Answer: The one in the middle, because it does not fly
The Ludic Fallacy
In The Black Swan [i], author Nassim Nicholas Taleb describes seemingly implausible occurrences that are easy to explain after the fact. The classic is the black swan, assumed to be impossible by Europeans until one was discovered by explorers in Australia in 1697. In the book, Taleb defines the Ludic Fallacy as “the misuse of games to model real-life situations.” That is, “basing studies of chance on the narrow world of games and dice." Ludic is from the Latin, Ludus, a game or sport. And I agree that it is naïve to model complex phenomena like economies, weather, and cyber-attacks on such simple uncertainties, but …
The Ludic Fallacy Fallacy
I define the Ludic Fallacy Fallacy as “attempting to model real-life situations without understanding the narrow world of games and dice." These teach us truths about actual economies, weather, and cyber-attacks just as paper airplanes teach us truths about aerodynamic forces.
Radical Uncertainty
Radical Uncertainty: Decision-Making Beyond the Numbers by John Kay & Mervyn King [ii] is the Ludic Fallacy on steroids. It is a 500-page critique, not of “the narrow world of games and dice,” but of the narrow axiomatic approach to decision making under uncertainty, which has been widely adopted in economics, finance, and decision science. In keeping with Taleb, I will call this the Axiomatic Fallacy. Since my father, Leonard Jimmie Savage, was one of the founders of the approach, and proposed the pertinent axioms in his 1954 book, The Foundations of Statistics, I was eager to see what Kay and King had to say.
The Axiomatic Approach
My father framed the issue as follows:
The point of view under discussion may be symbolized by the proverb, “Look before you leap,” and the one to which it is opposed by the proverb, “You can cross that bridge when you come to it.”

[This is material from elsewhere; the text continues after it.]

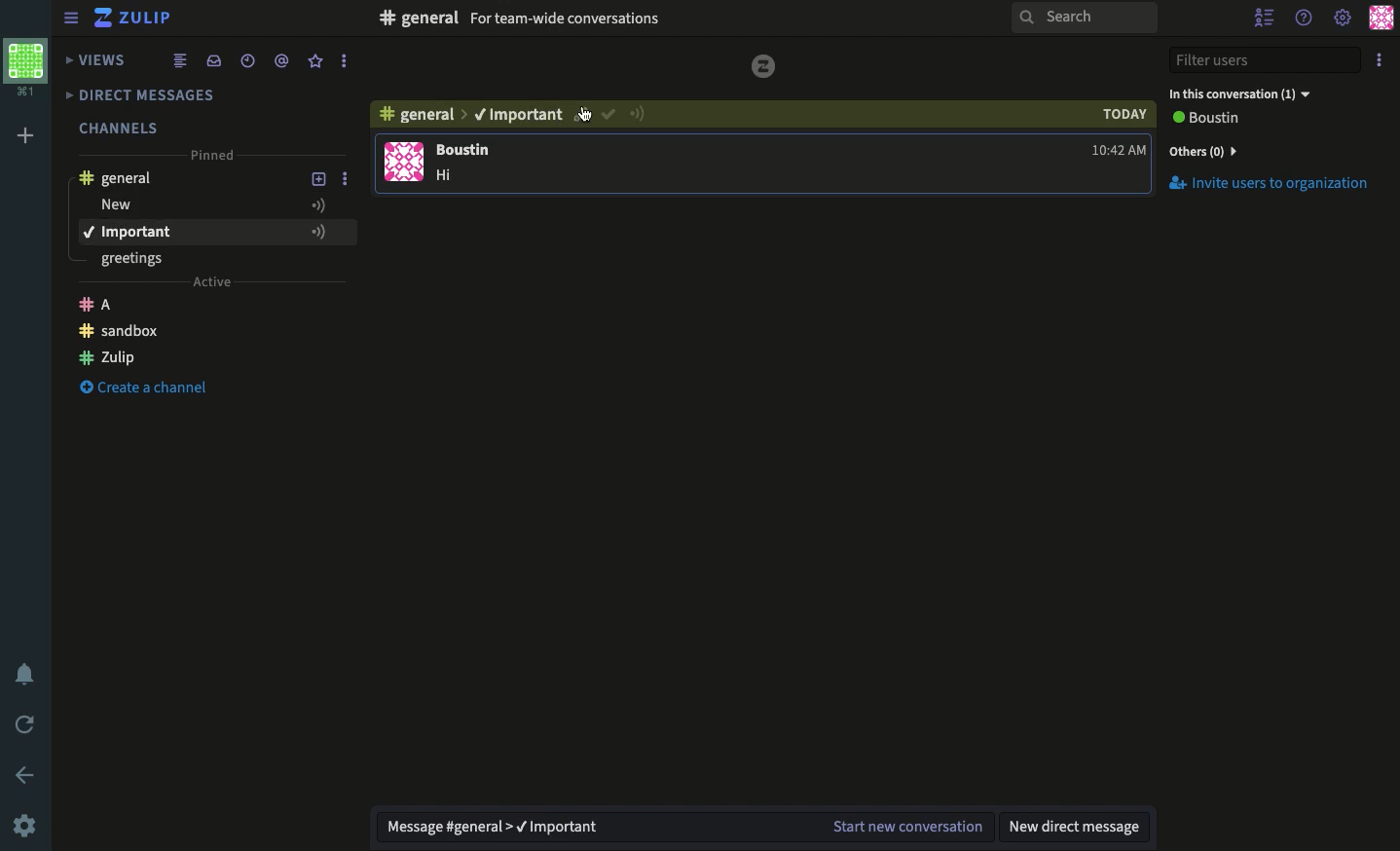 This screenshot has width=1400, height=851. I want to click on Invite Users to Organization, so click(1270, 185).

Looking before leaping requires advanced planning in the face of uncertainty, for which my father sought a formal approach under idealized circumstances. Interestingly, Radical Uncertainty and my own book, The Flaw of Averages, both quote one of the same passages from my father’s work, in which he describes the application to practical problems:
It is even utterly beyond our power to plan a picnic or to play a game of chess according to this principle.
By this, my father meant that the axiomatic approach applied to making optimal choices only in what he called “small worlds,” in which you could enumerate all the bridges you might encounter along with the chances of encountering them. According to Kay and King, both my father and his Nobel Prize winning student, Harry Markowitz, who applied the theory to investments and invented Modern Portfolio Theory, were careful not to claim “large world” results. But the authors complain that for years, many economists and others have pushed the theory beyond its intended limits.

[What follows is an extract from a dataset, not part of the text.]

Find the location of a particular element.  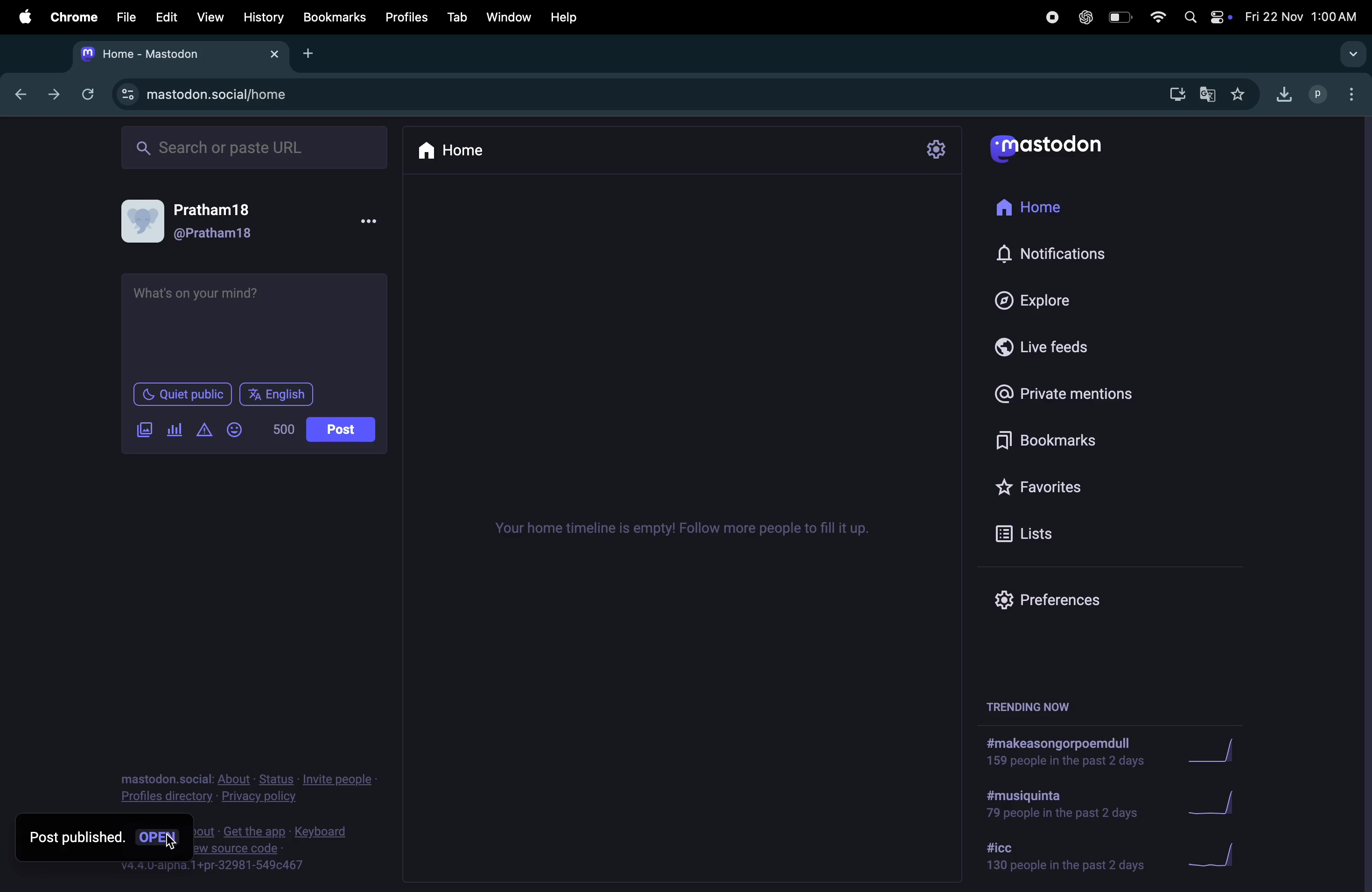

Display picture is located at coordinates (142, 222).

The book makes extensive use of the “small world” vs. “large world” motif. The authors blame the failures of macroeconomic models on “large world” radical uncertainties such as recessions, wars, technological breakthroughs, and things we have not dreamt of yet. These are the sorts of models that did NOT predict the personal computer revolution, recession of 2008, Brexit, Trump, etc. I myself would go further and argue that even in a perfectly deterministic world, many of the large models used in macroeconomics would collapse chaotically under their own weight due to their inherent non-linearity.
I agree that it is naïve to believe you can model “large worlds” in the same way that you can model “small worlds.” But that does not mean that small worlds are irrelevant. As the late energy economist Alan Manne said, “To get a big model to work, you must start with a little model that works, not a big model that doesn’t work.” Thus, to create an airliner, you are better off starting with a paper airplane than an attractive likeness made of plastic blocks.
My role model for bridging the “small world” of theory and the radical uncertainty of the “large world” is William J. Perry, former US Secretary of Defense. Here is a man with a Bachelors, Masters and PhD in Mathematics, who has nonetheless had a remarkably practical career devoted to preventing nuclear war. I once attended an after-dinner speech of his at which someone asked if he had ever built a mathematical model to solve a thorny problem while at the Pentagon. “No,” he responded, “There was never enough time or data to do that. But because of my training I think about things differently.” Amen. Some may see Radical Uncertainty as a refutation of probabilistic modeling. But I see it as an affirmation of Bill Perry’s approach of understanding probability and knowing when and when not to build a model.
The problem is that a book about unsuccessful mathematical modeling is a little like a book about bicycle crashes. If you don’t know how to ride a bicycle, you certainly won’t want to learn after reading about broken skulls, and you will not have learned about the joy and benefits of bicycles. If, on the other hand, you do ride, then you are already aware of the risks and rewards and are not likely to alter your behavior. In either case I believe the authors could have accomplished their goal in fewer than 500 pages.
I share many of the authors’ misgivings about large models, and in fact, similar concerns motivated the creation of the discipline of probability management as I will discuss below. But first I want to address the non-modelers, who may wrongly take the book as a call to just talk about problems through “Narratives,” as suggested by the authors, instead of analyzing them.